◆ **Task to complete**
When you reach the line containing "Click the Inventory Reports icon" in the records below, set it down exactly, together with every later line through the end, but not the pictures.

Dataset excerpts

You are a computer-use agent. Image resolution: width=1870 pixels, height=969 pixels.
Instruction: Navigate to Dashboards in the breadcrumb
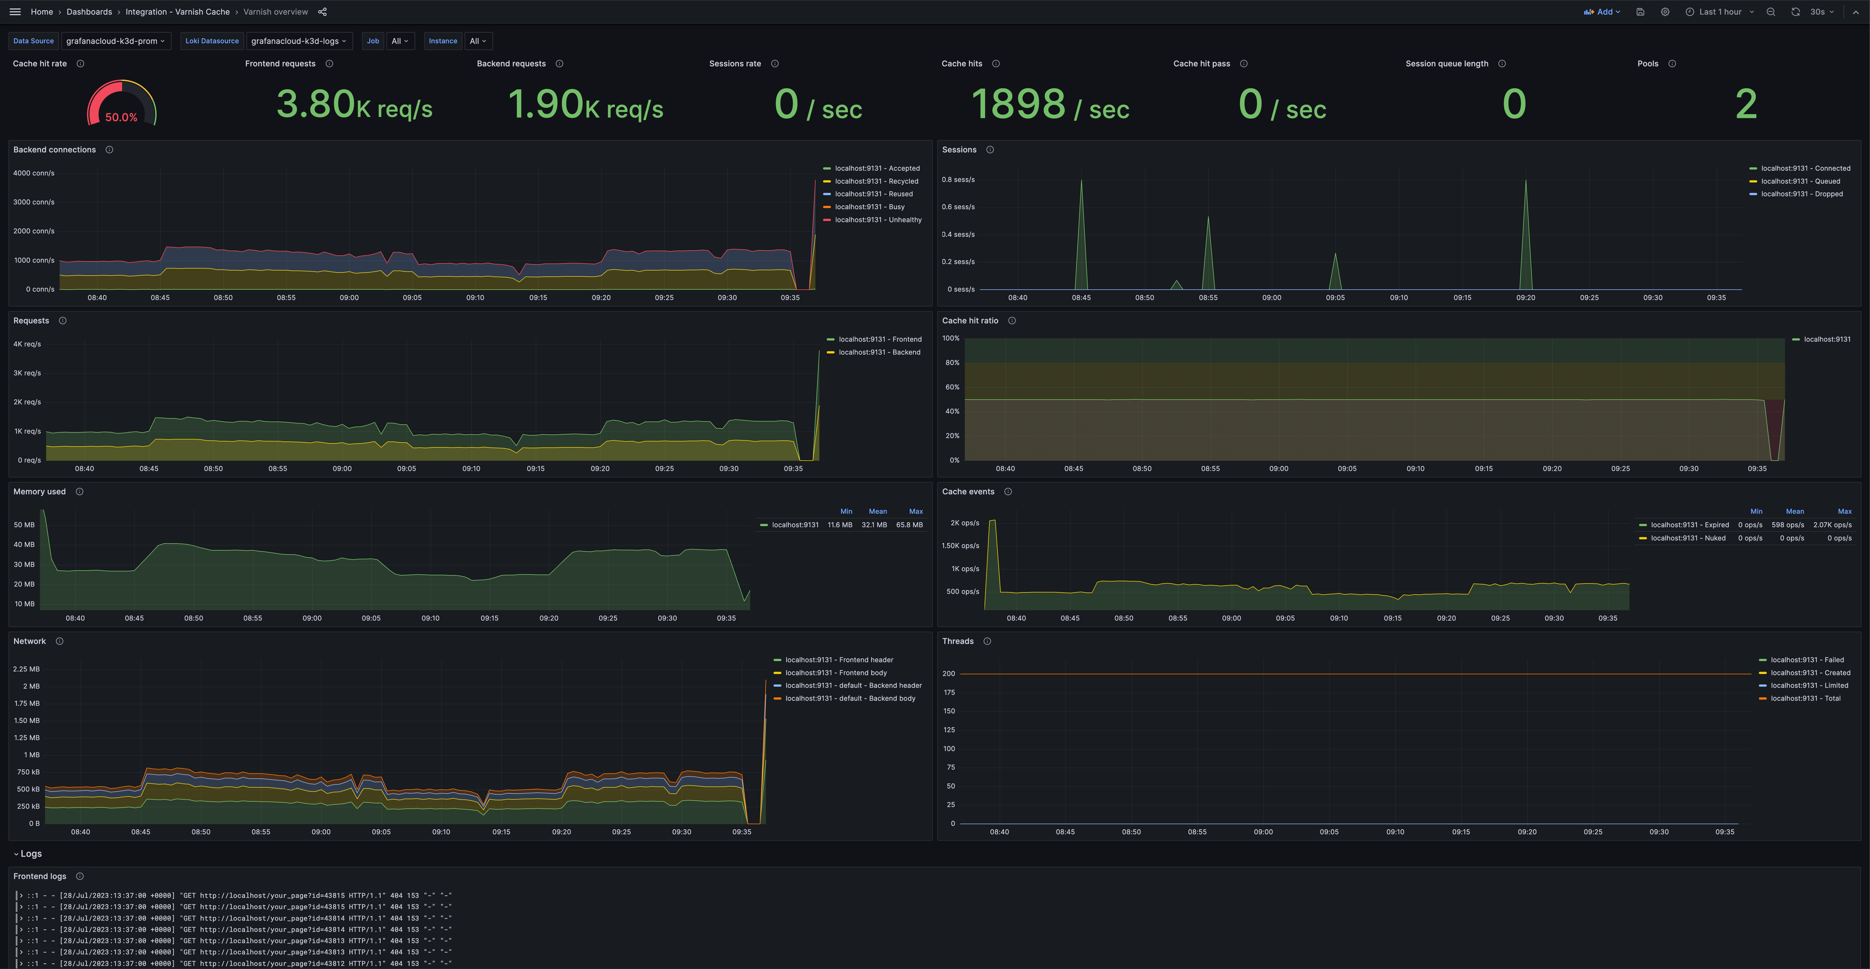click(x=89, y=12)
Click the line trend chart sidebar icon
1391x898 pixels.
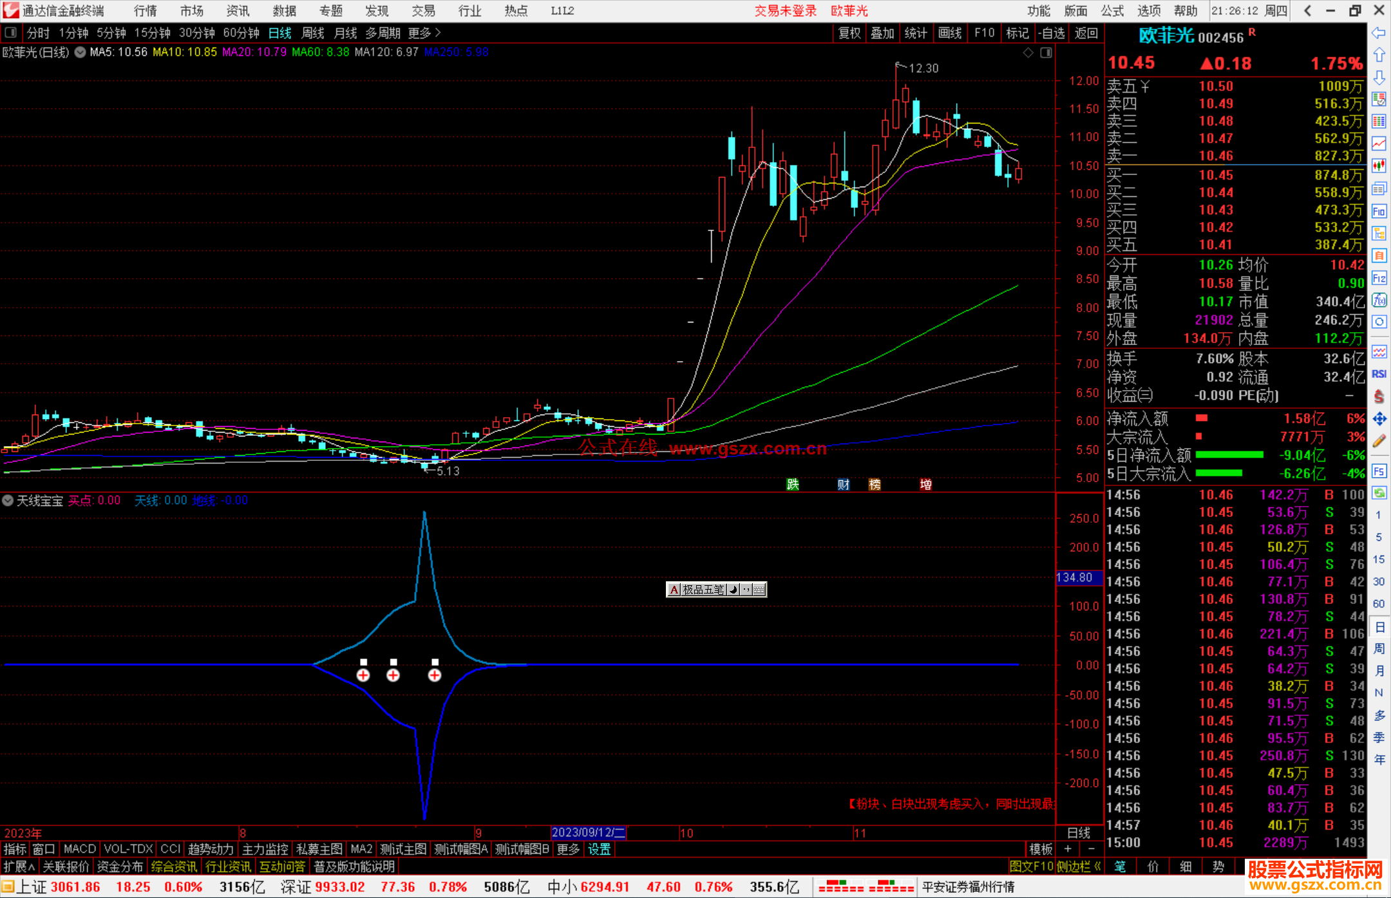tap(1379, 143)
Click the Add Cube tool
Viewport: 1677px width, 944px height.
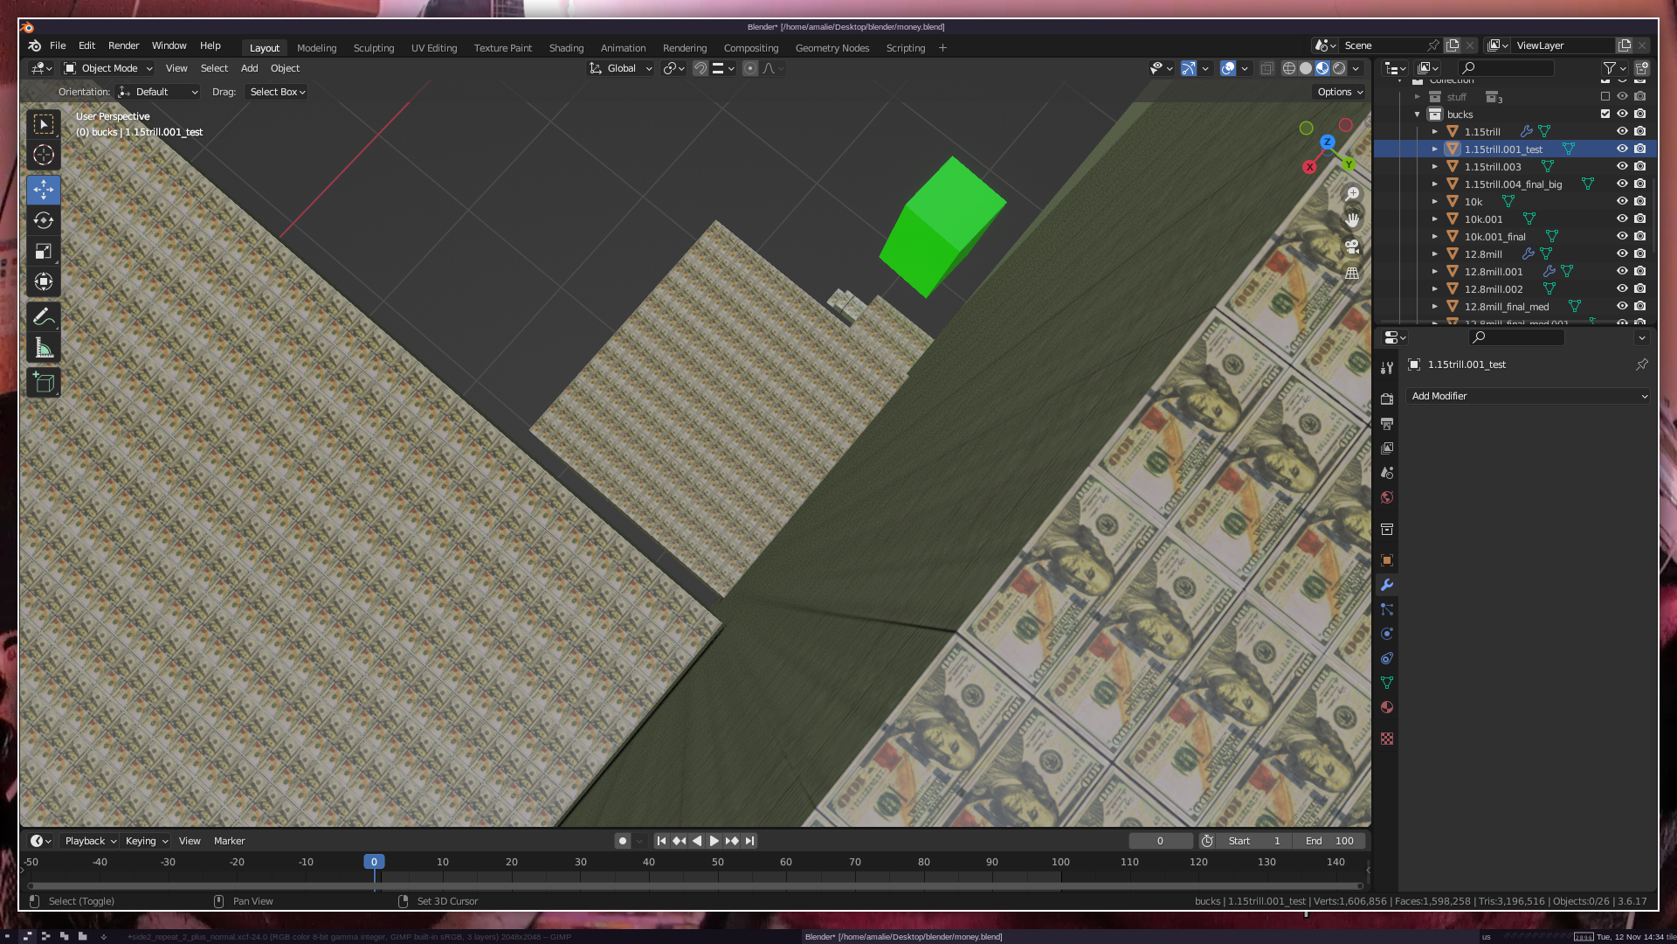(x=44, y=382)
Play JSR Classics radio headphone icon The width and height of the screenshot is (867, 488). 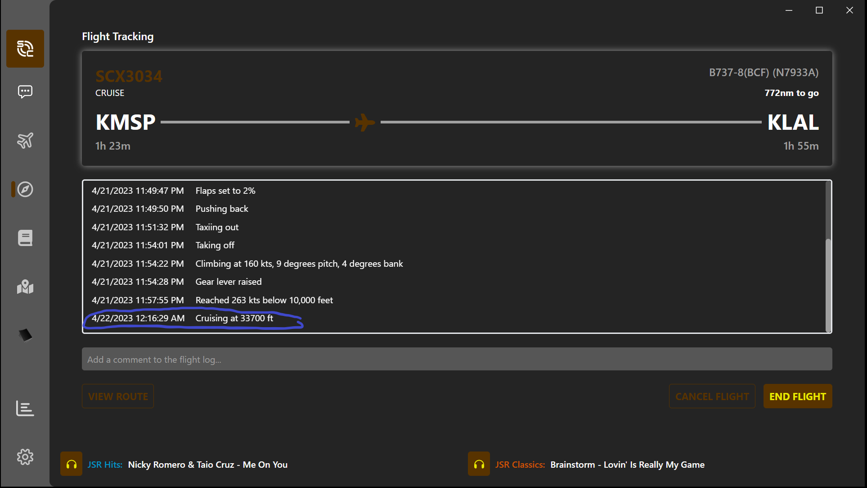(479, 464)
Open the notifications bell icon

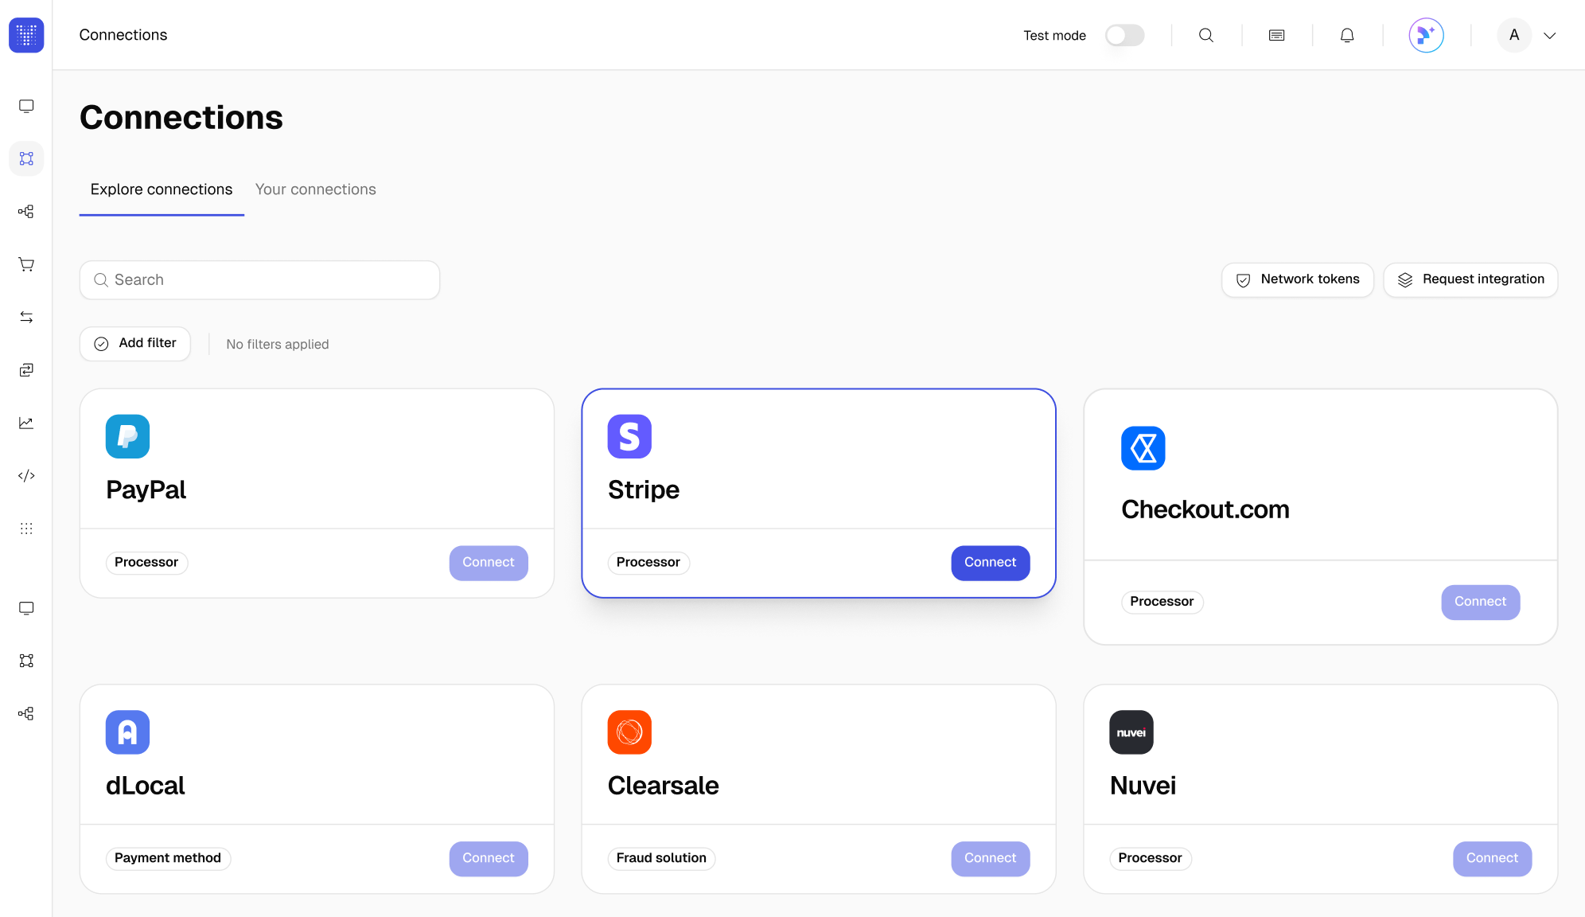pyautogui.click(x=1347, y=35)
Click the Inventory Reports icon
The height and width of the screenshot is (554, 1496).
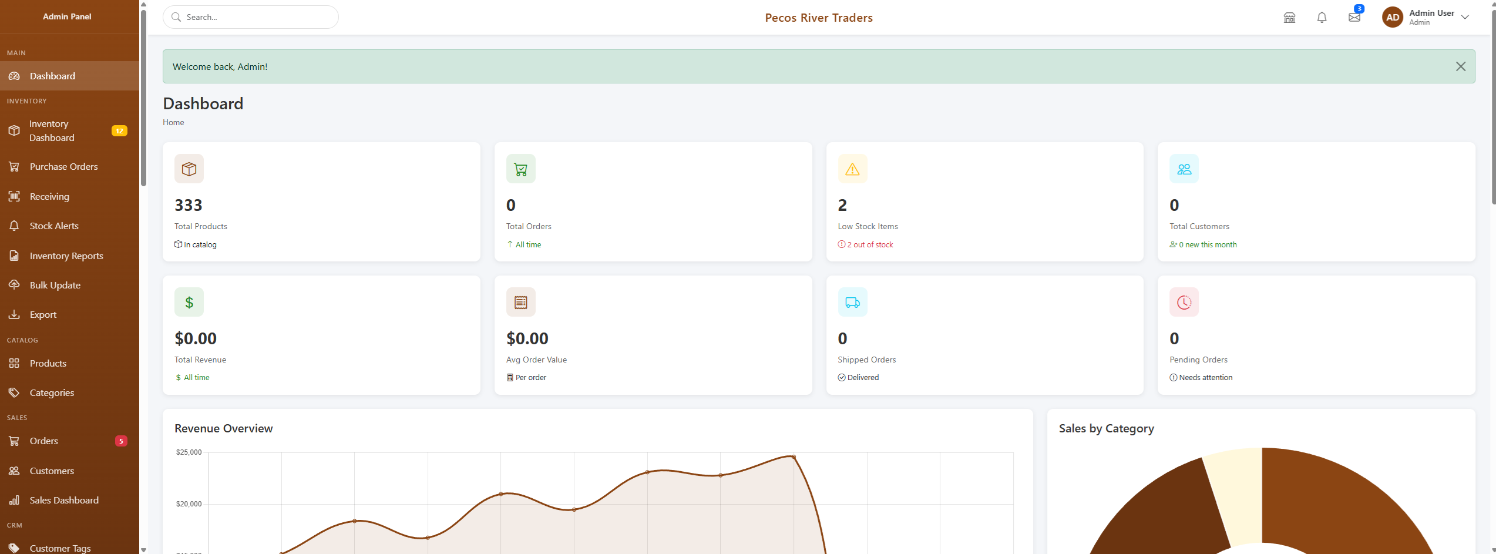[x=15, y=256]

◆ **Final answer**
Click the Inventory Reports icon
The height and width of the screenshot is (554, 1496).
[x=15, y=256]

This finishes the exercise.